Establish dedicated roles for digital education advisers (educational technologists) at the school or school-cluster level to support the implementation and innovation of digital practices
Drawing on the Estonian model, digital education advisers could undertake a range of responsibilities, including staying abreast of current trends in digital education and disseminating this knowledge within the school community; participating in educational technology projects to broaden learning opportunities; delivering in-house teacher training; co-teaching alongside classroom teachers; and assisting in the preparation and assessment of digital learning practices (Lorenz, Kikkas and Laanpere, 2014[39]).
While Greece currently employs education advisers at the regional level, their responsibilities span multiple thematic areas and a large number of schools. This breadth of duties may prevent them from developing deep expertise in digital education, thereby limiting their impact. To address this, Greece could consider the introduction of a new, specialised role—digital learning counsellor or educational technologist—focussed exclusively on enhancing teachers’ digital pedagogical competence. As demonstrated in Estonia, such roles can be successfully established even at the individual school level.

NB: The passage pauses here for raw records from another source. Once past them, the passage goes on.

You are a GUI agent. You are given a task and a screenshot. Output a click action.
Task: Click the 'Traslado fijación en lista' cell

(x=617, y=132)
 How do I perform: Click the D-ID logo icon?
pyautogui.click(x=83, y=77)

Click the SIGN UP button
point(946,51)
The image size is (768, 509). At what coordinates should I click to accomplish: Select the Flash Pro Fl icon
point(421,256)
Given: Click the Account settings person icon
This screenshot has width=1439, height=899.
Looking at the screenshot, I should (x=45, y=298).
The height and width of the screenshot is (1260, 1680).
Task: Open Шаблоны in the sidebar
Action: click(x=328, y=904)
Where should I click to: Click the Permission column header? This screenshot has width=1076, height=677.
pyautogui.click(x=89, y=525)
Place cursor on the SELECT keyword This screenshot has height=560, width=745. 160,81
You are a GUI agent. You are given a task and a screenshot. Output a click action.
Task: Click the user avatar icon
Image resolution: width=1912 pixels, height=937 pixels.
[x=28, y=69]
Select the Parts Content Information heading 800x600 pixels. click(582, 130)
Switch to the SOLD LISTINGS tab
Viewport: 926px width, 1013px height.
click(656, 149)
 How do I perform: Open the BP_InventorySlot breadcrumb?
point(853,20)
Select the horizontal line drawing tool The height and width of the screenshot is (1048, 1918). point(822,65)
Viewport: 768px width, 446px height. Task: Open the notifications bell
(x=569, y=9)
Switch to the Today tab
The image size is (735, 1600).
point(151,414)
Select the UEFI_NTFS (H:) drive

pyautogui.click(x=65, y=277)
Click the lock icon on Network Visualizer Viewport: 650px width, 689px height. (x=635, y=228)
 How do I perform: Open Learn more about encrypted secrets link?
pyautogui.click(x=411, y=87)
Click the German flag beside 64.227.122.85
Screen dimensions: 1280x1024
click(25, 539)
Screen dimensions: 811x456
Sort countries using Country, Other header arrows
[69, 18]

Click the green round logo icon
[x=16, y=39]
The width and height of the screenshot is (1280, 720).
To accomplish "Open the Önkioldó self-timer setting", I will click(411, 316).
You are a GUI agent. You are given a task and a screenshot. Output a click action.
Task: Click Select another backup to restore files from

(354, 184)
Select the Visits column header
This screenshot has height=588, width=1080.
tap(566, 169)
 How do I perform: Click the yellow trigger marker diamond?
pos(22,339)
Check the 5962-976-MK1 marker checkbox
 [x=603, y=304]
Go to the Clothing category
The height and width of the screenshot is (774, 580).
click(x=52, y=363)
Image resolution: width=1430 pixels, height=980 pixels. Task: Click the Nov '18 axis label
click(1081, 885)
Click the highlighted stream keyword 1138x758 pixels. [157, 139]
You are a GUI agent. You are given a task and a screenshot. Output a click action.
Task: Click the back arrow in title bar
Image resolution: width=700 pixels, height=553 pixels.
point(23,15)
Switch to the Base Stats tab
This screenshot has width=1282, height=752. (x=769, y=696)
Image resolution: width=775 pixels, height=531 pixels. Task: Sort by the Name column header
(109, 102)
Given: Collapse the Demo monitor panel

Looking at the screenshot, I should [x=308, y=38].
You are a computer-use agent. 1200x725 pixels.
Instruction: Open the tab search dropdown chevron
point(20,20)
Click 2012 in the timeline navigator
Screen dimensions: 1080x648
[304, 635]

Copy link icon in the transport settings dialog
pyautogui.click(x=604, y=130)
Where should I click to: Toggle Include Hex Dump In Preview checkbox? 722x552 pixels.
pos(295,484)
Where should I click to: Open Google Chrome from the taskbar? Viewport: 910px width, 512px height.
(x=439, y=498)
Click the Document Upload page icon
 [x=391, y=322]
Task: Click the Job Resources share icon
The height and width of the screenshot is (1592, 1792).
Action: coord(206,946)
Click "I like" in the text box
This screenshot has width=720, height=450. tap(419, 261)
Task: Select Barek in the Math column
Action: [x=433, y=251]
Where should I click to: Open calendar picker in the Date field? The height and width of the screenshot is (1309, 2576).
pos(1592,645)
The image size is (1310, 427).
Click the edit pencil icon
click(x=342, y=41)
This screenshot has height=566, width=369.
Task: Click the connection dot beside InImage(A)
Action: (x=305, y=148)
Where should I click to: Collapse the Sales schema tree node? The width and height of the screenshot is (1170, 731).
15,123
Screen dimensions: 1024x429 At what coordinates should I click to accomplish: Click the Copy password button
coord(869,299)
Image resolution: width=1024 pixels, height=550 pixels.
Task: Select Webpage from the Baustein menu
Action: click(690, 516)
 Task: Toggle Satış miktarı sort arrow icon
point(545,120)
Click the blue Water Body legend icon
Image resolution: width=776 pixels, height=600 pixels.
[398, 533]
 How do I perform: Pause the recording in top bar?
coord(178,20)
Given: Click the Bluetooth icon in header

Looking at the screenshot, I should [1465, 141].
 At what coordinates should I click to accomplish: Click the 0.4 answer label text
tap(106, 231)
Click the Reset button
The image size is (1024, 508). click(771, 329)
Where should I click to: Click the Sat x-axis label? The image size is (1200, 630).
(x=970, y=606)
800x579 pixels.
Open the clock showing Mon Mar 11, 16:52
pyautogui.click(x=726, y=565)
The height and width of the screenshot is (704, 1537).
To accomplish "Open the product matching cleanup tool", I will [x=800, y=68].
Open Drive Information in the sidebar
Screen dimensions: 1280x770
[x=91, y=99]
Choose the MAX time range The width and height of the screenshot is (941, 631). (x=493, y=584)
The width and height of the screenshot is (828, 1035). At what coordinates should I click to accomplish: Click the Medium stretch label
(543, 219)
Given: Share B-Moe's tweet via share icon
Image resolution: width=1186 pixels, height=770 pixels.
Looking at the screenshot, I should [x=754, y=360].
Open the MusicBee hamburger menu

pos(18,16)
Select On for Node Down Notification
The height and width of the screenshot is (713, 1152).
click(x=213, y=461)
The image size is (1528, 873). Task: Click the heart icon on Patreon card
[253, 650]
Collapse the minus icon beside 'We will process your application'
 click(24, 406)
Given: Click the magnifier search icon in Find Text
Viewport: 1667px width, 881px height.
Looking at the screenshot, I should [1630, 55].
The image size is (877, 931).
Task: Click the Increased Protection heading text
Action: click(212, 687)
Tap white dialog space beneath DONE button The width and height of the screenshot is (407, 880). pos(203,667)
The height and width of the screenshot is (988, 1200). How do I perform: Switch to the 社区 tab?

Ensure all digital education initiatives are supported by sustained funding, strong political commitment, and comprehensive assessment frameworks
To guide and monitor progress effectively, a national coordination body or taskforce should be established. This entity or taskforce (a group of professional from relevant institutions) would be responsible for overseeing implementation, assessing impact, and initiating adjustments as necessary to ensure the long-term success and scalability of digital education reforms. The evaluation of digital education initiatives should include systematic assessment of the outcomes of teacher training programmes and technology integration efforts, using both quantitative and qualitative data; evaluation of the effects of regulatory measures on learning environments and student outcomes; and development of data collection and analysis strategies to inform continuous policy refinement and evidence-based decision-making. For example, some countries also advocate for evaluating digital learning environments through testbeds, recognising that research shows mixed results regarding the effectiveness of various educational technologies (Escueta et al., 2017[40]). Indeed, some of these countries also report a lack of external evaluation of EdTech innovations, with research capturing only a small portion of this rapidly growing sector (Vegas, Ziegler and Zerbino, 2019[41]). In sum, effective evaluation might enable policymakers to identify what works, for whom, and under what conditions, ensuring that digital education initiatives are responsive, scalable, and sustainable.